To back up his claims, Weed produces data from the United Nations Economic and Social Council that shows Luminar lidar can detect a tyre on the road at around 160m away – twice the distance of other lidar. This effectively means cars equipped with Luminar tech can safely travel at a greater speed.

Weed says: “Mercedes has launched a shorter-range lidar [from another supplier] in its [Drive Pilot] vehicles doing level three [autonomy] capped at 65kph (40mph). What they will do with us is push to 130kph (80mph). This is why we are different.”

Another source of Luminar’s confidence is the belief that the industry needs to do more in terms of safety. Weed says: “It is surprisingly bad what is out there today from a safety perspective when you really dive into it. ADAS safety technology has got a lot better over the last handful of years, but it has been handcuffed by the traditional automotive push for commoditisation and cost at the expense of what could be possible. Radar is the best example. The automotive industry has pushed radar in a direction where it’s very cheap now, but it doesn’t really give you a whole lot.”

While lidar may be effective, can we ever expect it to achieve ubiquity in the way seatbelts and airbags have, as Luminar claims? This is an area that the company is focusing heavily on, having devised a roadmap intended to accelerate a rollout. The first step on this route has seen it “sink significant resources” with partners into insurance products to back up the tech. The business case, according to Weed, is to “capture the value through safety immediately and provide the auto makers the upside of selling autonomy as a luxury feature.”

That’s all very well, but how does this fit into a landscape where, for example, Dacia – a company that has very publicly committed to eschewing “complicated” features – enjoys such massive sales success? Luminar says its road map drives to the point where lidar can be a “net zero” inclusion, citing next-generation tech that will target around $350 (£281) of cost that can be achieved in insurance savings. The next decade, Weed feels, is when the “challenging but doable” task of making lidar must-have tech can be realised, and he adds that Luminar is currently working on units’ “size, weight, cost and power so we can get this into every car”.

For the time being, though, the focus is on expansion. Luminar recently announced a new factory in Asia to join existing facilities in the US, Thailand, Mexico and China; billionaire CEO Austin Russell says its lidar will be in “millions” of cars by the end of the decade; and future orders are predicted to be worth multi-billions of dollars.

All the evidence, then, points to an automotive industry that is ready to wholeheartedly embrace lidar in general and Luminar in particular, despite the scepticism of critic-in-chief Elon Musk, who has been famously dismissive, describing it as “a fool’s errand” and refusing to use it on Teslas.
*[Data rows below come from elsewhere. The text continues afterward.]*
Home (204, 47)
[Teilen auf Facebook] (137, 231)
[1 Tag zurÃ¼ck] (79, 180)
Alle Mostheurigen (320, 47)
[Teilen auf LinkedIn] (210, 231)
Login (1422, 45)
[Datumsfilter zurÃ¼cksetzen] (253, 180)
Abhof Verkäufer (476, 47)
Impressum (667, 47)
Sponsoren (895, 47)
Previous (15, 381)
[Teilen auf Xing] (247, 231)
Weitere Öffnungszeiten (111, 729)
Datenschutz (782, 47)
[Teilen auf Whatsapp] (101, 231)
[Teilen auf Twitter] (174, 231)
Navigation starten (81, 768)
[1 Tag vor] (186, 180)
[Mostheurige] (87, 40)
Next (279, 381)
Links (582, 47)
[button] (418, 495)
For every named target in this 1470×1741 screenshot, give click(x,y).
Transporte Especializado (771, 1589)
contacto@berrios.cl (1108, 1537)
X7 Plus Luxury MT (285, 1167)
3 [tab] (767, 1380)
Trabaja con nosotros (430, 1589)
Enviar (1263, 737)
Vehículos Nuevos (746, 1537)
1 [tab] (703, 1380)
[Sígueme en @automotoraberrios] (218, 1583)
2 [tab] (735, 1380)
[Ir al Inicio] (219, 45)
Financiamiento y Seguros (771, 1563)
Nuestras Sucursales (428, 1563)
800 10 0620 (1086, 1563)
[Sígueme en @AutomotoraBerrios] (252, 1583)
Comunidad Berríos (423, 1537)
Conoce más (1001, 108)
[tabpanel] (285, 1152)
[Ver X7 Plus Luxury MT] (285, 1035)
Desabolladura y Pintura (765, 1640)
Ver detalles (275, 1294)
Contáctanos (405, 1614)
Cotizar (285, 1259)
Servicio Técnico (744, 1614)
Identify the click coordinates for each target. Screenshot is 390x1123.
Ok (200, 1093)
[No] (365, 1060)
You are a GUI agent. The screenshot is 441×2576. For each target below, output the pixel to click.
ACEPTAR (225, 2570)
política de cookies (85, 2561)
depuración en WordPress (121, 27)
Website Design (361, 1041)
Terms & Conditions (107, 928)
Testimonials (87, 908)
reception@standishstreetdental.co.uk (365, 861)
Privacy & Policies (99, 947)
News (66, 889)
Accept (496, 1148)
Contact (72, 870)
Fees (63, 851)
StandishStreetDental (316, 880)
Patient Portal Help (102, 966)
Luminar believes this take is absurd. “Whether it may be possible for a car to drive itself with just cameras is an irrelevant question,” says Weed. “The question we ask is: will it always be safer? If you have lidar technology in the vehicle, the answer is yes. I don’t think anybody would say no. And so, it’s all about justifying the cost. If we can drive the cost down enough to capture the value through fewer collisions, then it’s an irrelevant conversation.”